交通事故、特に死亡事故の場合に発生する損害賠償の内容は以下のような項目になります。

①逸失利益

②死亡慰謝料

それぞれどのようなものになるか、項目ごとに見ていきましょう。

 

①逸失利益

死亡事故の中で最も大きな割合を占めるのがこの逸失利益です。被害者が生きていた場合に仕事などで得られたであろう収入を仮定して、得られなかった部分、つまり残りの人生で得るはずであった利益を損害とするというものです。

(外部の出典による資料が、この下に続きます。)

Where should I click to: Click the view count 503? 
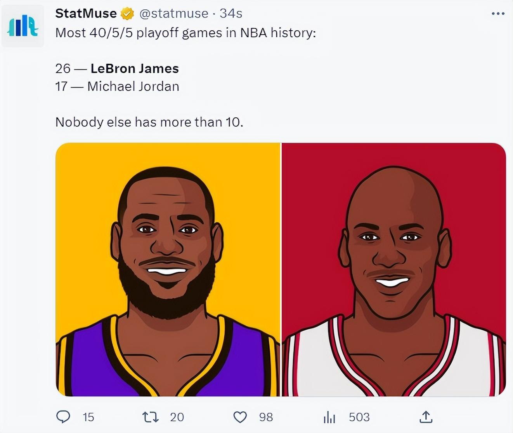[x=359, y=417]
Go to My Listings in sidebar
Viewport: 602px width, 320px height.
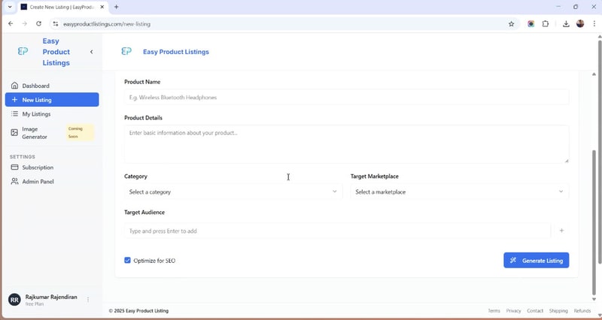[36, 114]
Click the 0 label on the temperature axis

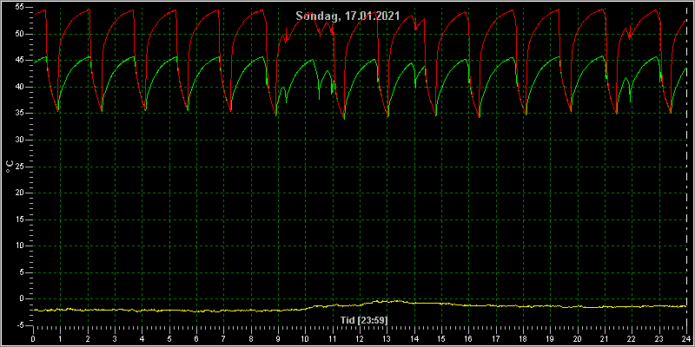pos(21,298)
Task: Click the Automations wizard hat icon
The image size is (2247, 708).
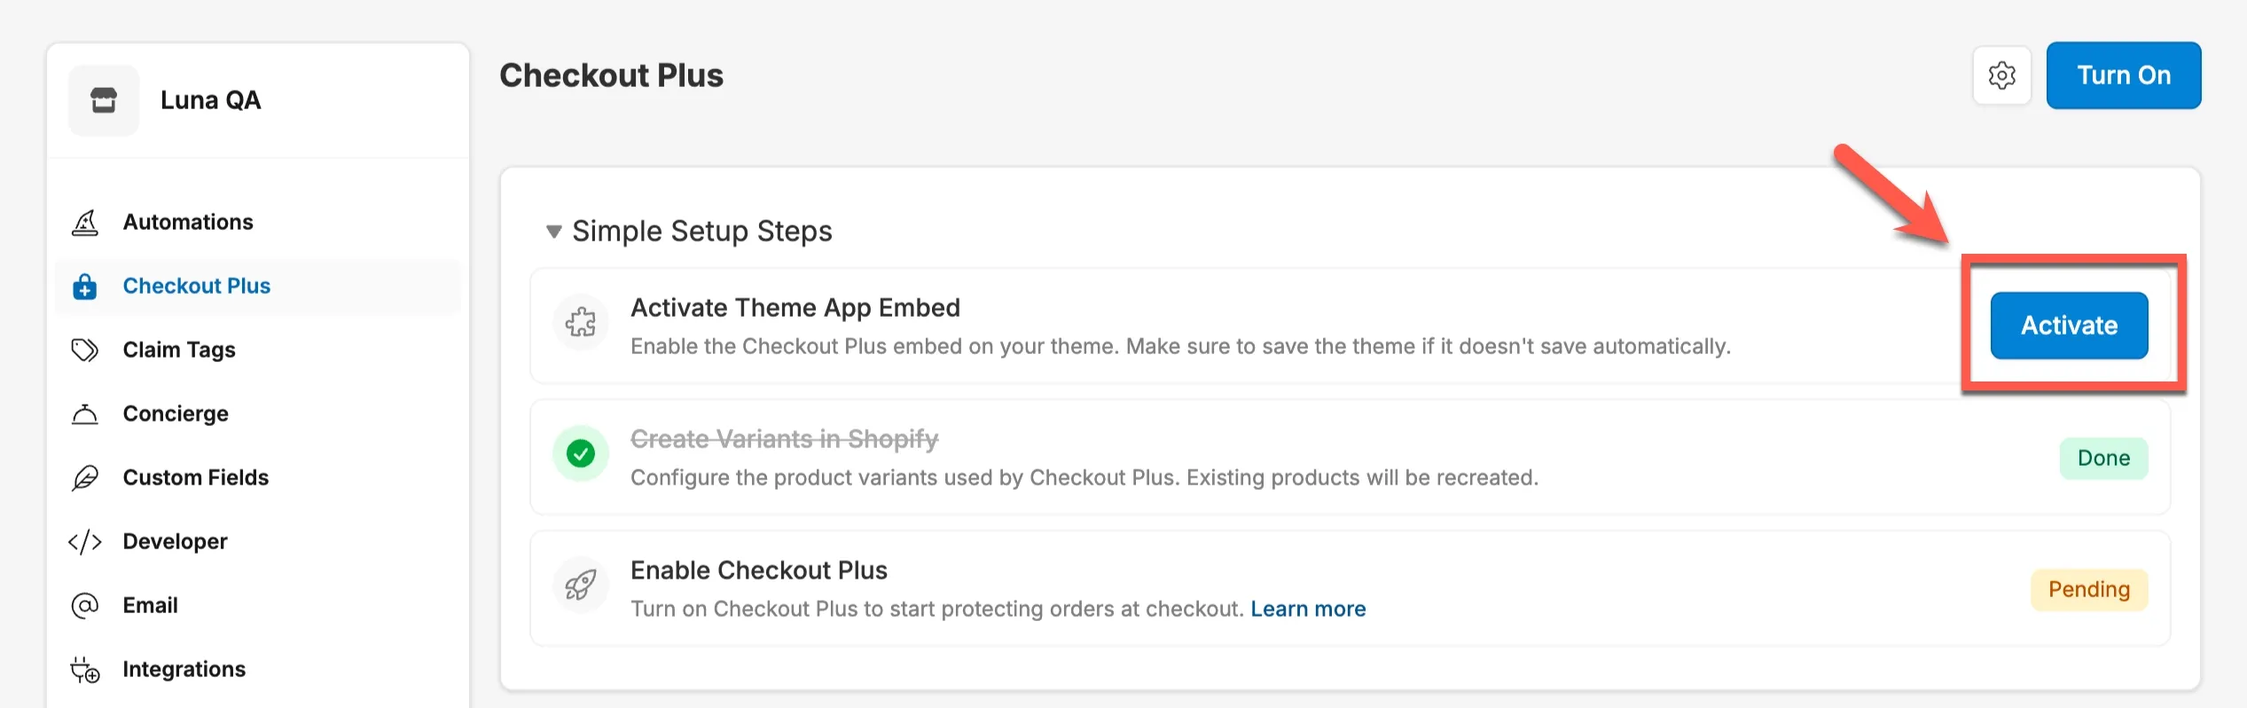Action: coord(85,222)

では、実際にどのような方法で逸失利益は計算されるのでしょうか。

計算式としては以下のようになります。

逸失利益=基礎収入額×(1-生活費控除率)×就労可能年数に対応するライプニッツ係数

 

生活費控除率というのは、死亡によって生活費が不要になるためその分を控除するために設けられた数値です。被害者が一家の大黒柱であったか等によって異なりますが、大体50%~30%間で計算されます。

 

最後にライプニッツ係数とは何かと思われるでしょうがこれについては非常に複雑で説明すると非常に長くなってしまうので割愛させて頂きます。一応就労可能年数ごとに保険会社などで決めた係数がインターネットなどでも公表されておりますので、詳細はそちらをご参照ください。

さて、逸失利益の計算を見て頂ければお分かりの通り、基本的にはその人の収入額に対して残りの就労可能と思われる期間をかけたものが数字の根拠になっています。

したがって、収入の高い方を交通事故で死亡させてしまったようなケースでは非常に高額な逸失利益が発生することになります。

例えば、事故当時年収1000万円、52歳の会社員が妻子を残して死亡してしまったようなケースでは、

基礎収入1000万円、生活費控除率30%、労働能力喪失期間(67歳までの年数=15年)に対応するライプニッツ係数10.380で計算されることになるため、

逸失利益=基礎収入×(1-生活費控除率)×ライプニッツ係数

    =1,0000000×(1-0.3)×10.380

    =72,660,000

つまり7266万円がこの場合の逸失利益となります。

 

②死亡慰謝料

逸失利益と並んで死亡事故の場合に大きな割合を占めるのが死亡慰謝料です。死亡慰謝料は、被害者が死亡したときに遺族の方に支払われる慰謝料です。

被害者が死んでいるのに何故慰謝料が発生するのか不自然に思う方もいるかもしれませんが、被害者の方は死亡する瞬間に強い不安感や恐怖感を感じていると考えられるので、被害者に対して慰謝料が発生すると考えられています。 こうして発生した慰謝料を遺族の方が相続するので、慰謝料請求ができると考えられています。

相続により請求することになるため、被害者と一定の関係にある親族しか請求することができません。具体的には①被害者の配偶者との子、②被害者の配偶者、③被害者の直系尊属(両親など)④被害者の兄弟姉妹等に限定されます。

 

その他の死亡事故の場合の問題

死亡自己特有の問題としては、事故の処理を進めていく必要がある一方で被害者の方の相続を進めていかなければならないという問題もあります。特に死亡から一定期間が経過してしまうと、全てを無条件で相続することになってしまうため借金などがあった場合には、予期せぬ借金まで相続することになってしまいます。

死亡事故の場合にはこうした借金問題と併せて解決する必要があるため、早い段階で専門家へご相談されることをおすすめします。